Take the material below from its first line through the line containing "This screenshot has width=2138, height=1232." and, please, write those lines again exactly.

BEGIN

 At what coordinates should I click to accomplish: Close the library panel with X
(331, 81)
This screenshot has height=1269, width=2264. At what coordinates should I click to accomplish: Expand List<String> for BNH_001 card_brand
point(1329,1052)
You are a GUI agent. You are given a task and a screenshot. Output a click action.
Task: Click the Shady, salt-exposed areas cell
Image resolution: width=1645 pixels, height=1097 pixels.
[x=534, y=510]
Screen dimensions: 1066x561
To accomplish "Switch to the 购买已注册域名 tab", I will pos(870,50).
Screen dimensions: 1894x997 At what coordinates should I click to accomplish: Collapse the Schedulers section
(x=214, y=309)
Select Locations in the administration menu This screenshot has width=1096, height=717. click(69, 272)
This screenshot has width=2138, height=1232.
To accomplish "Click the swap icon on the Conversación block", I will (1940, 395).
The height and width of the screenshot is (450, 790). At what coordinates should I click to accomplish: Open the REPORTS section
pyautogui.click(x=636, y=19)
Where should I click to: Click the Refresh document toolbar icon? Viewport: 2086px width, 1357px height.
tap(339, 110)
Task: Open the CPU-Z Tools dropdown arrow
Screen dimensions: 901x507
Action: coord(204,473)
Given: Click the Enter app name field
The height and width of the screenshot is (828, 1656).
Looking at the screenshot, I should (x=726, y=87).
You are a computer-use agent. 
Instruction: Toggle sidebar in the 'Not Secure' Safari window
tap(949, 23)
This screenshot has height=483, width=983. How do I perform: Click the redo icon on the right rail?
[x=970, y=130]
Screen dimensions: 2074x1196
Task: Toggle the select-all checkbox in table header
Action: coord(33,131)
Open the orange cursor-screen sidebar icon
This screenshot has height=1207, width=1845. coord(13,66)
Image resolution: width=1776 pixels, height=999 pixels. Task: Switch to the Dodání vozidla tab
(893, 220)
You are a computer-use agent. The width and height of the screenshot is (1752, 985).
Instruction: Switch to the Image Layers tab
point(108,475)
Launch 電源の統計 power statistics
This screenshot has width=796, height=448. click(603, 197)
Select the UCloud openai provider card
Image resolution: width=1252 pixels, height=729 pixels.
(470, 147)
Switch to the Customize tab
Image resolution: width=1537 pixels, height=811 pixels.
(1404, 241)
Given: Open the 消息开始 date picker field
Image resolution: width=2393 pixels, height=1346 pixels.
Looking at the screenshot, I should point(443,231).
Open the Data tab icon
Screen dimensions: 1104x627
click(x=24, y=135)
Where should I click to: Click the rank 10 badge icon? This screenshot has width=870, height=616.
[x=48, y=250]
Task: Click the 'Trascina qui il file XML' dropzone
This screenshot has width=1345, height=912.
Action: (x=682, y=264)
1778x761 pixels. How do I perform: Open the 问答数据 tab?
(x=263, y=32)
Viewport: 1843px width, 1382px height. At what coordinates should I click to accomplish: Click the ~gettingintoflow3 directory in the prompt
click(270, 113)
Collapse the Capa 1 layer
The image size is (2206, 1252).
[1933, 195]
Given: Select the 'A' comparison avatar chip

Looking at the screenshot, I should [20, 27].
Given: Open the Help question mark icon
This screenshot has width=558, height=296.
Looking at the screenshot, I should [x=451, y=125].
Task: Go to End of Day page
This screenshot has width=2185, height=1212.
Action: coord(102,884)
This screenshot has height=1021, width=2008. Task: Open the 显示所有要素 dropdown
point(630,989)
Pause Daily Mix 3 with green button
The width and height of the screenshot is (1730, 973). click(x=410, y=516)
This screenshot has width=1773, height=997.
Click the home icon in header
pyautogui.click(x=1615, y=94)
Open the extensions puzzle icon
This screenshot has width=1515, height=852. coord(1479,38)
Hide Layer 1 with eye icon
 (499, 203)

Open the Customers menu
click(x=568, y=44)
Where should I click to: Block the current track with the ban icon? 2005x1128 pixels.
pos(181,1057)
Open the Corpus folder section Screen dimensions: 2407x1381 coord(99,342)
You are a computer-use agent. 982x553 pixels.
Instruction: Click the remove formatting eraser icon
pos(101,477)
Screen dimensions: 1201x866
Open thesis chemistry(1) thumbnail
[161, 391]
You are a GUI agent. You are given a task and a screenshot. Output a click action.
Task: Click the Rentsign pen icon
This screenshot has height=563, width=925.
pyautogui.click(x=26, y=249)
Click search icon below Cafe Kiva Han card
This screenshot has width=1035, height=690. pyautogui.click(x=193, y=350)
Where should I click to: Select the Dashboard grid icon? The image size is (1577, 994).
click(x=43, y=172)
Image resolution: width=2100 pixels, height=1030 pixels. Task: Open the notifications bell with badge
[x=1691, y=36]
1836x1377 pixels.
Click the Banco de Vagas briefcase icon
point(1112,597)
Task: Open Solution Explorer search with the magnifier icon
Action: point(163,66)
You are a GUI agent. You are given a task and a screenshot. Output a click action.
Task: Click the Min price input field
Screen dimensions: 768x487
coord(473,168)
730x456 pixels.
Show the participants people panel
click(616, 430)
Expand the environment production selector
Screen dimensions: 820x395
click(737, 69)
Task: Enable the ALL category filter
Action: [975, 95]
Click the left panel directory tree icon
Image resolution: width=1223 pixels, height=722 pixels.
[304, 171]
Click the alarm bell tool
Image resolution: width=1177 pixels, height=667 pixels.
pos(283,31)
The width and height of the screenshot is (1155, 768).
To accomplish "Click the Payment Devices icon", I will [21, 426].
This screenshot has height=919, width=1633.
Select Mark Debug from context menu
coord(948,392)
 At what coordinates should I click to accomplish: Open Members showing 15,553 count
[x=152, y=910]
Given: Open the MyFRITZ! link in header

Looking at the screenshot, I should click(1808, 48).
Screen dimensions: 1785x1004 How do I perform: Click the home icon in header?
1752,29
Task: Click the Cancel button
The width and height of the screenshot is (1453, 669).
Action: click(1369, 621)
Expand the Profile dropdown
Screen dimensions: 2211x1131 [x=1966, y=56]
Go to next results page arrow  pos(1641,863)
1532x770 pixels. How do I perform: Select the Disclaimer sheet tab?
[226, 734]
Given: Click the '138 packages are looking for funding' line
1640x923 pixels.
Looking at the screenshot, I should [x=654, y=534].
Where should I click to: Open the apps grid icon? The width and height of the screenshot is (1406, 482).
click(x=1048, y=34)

END

**Result of the exercise:**
 At what coordinates should I click to accomplish: Close the library panel with X
(331, 81)
This screenshot has height=1269, width=2264. At what coordinates should I click to accomplish: Expand List<String> for BNH_001 card_brand
point(1329,1052)
You are a GUI agent. You are given a task and a screenshot. Output a click action.
Task: Click the Shady, salt-exposed areas cell
Image resolution: width=1645 pixels, height=1097 pixels.
[x=534, y=510]
Screen dimensions: 1066x561
To accomplish "Switch to the 购买已注册域名 tab", I will pos(870,50).
Screen dimensions: 1894x997 At what coordinates should I click to accomplish: Collapse the Schedulers section
(x=214, y=309)
Select Locations in the administration menu This screenshot has width=1096, height=717. click(69, 272)
This screenshot has width=2138, height=1232.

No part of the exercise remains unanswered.